6. Yahoo Mail Suffers Outage
Duration: 24-hours plus
Impact: Affecting people around the globe
What Happened: Change configuration issues.
A recent Gartner study projected that "Through 2015, 80% of outages impacting mission-critical services will be caused by people and process issues, and more than 50% of those outages will be caused by change/configuration/release integration and hand-off issues.
Cost of Service Outage?
Unplanned outages are the responsibility of IT to resolve. However, at the end of the day they are, essentially, business issues. Part of a thorough evaluation process is calculating how much money you will lose for each hour (or minute, or another time increment of your choice) of downtime.
Here is average cost of unplanned Service outage as per recent study.
Consequences of poor change management
Turnover of valued Employees
Disinterest in the current or future state
Arguing about the need for change
Taking sick days or not showing up
People finding work-around
Divides are created between 'us' and 'them'.
Best Practice to avoid Outages due to Poor Change Management
Key Contributor for Major Outages is due to Poor Implementation of Change Management Process. Here are few best practices/corrective actions outlined which will ensure zero manual error:
No changes to be carried out without approved change request in the system.

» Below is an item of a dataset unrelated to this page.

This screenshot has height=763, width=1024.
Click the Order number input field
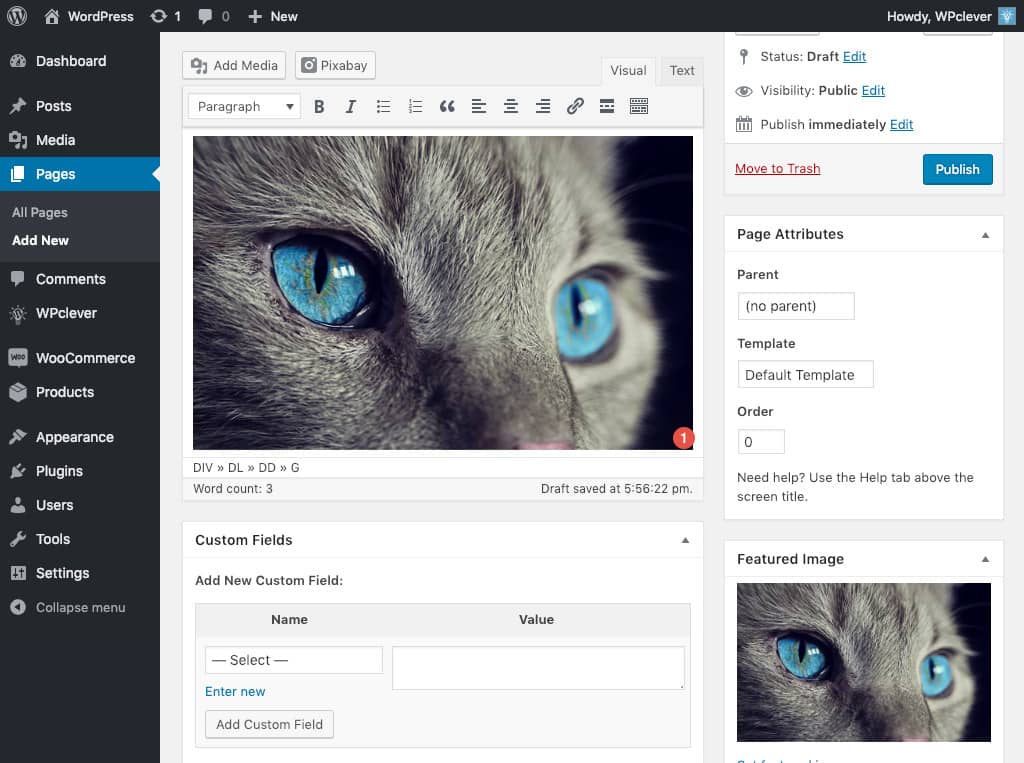[760, 442]
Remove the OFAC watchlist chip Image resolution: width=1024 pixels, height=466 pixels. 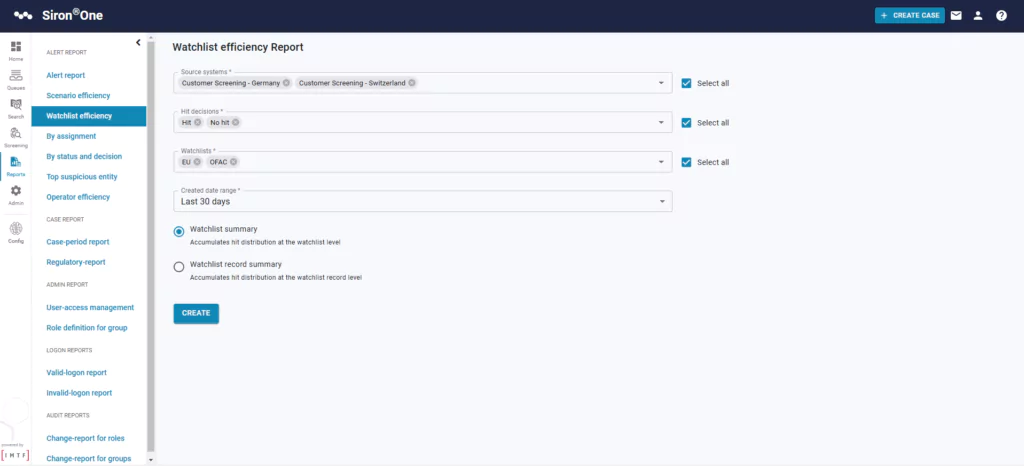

Clear definition of Change request and Service Request.
All changes to Production environment should be subject to change request.
Train all Engineers on key business applications and impact of their unavailability.
All changes to be carried out only in approved change window timelines.
All critical changes to be validated by Doer and Checker concept
All critical changes to be carried out by L3 engineer only
All critical changes to have detailed implementation plan especially to prevent manual error
Changes specifically – Patch roll out, File server management, IP address release/issue, AD and VLAN administration to be by default reviewed for possible manual error.
All 3rd party change management process must be integrated with customer overall change management process.
Change Management Value to Business
Reliability and business continuity are essential for the success and survival of any organization. Service and infrastructure changes can have a negative impact on the business through service disruption and delay in identifying business requirements, but Change Management enables the service provider to add value to the business by
Prioritizing and responding to business and customer change proposals
Implementing changes that meet the customers agreed service requirements while optimizing costs
Contributing to meet governance, legal, contractual and regulatory requirements
Reducing failed changes and therefore service disruption, defects and re-work
Delivering change promptly to meet business timescales
By Manish Rathi
itil, Service Management, Change management, ITSM outtrages, poor change management, IT Service
learn the core disciplines of ITIL best practices. Upon completing the ITIL Foundation course, you'll be well positioned to pass the associated ITIL exam required for entry into intermediate-level ITIL courses. Enroll now
The ITIL Intermediate Level has a modular structure with each module providing a different focus on IT Service Management. You can take as few or as many Intermediate qualifications as you need. The Intermediate modules go into more detail than the Foundation certification and focus on different areas of the framework.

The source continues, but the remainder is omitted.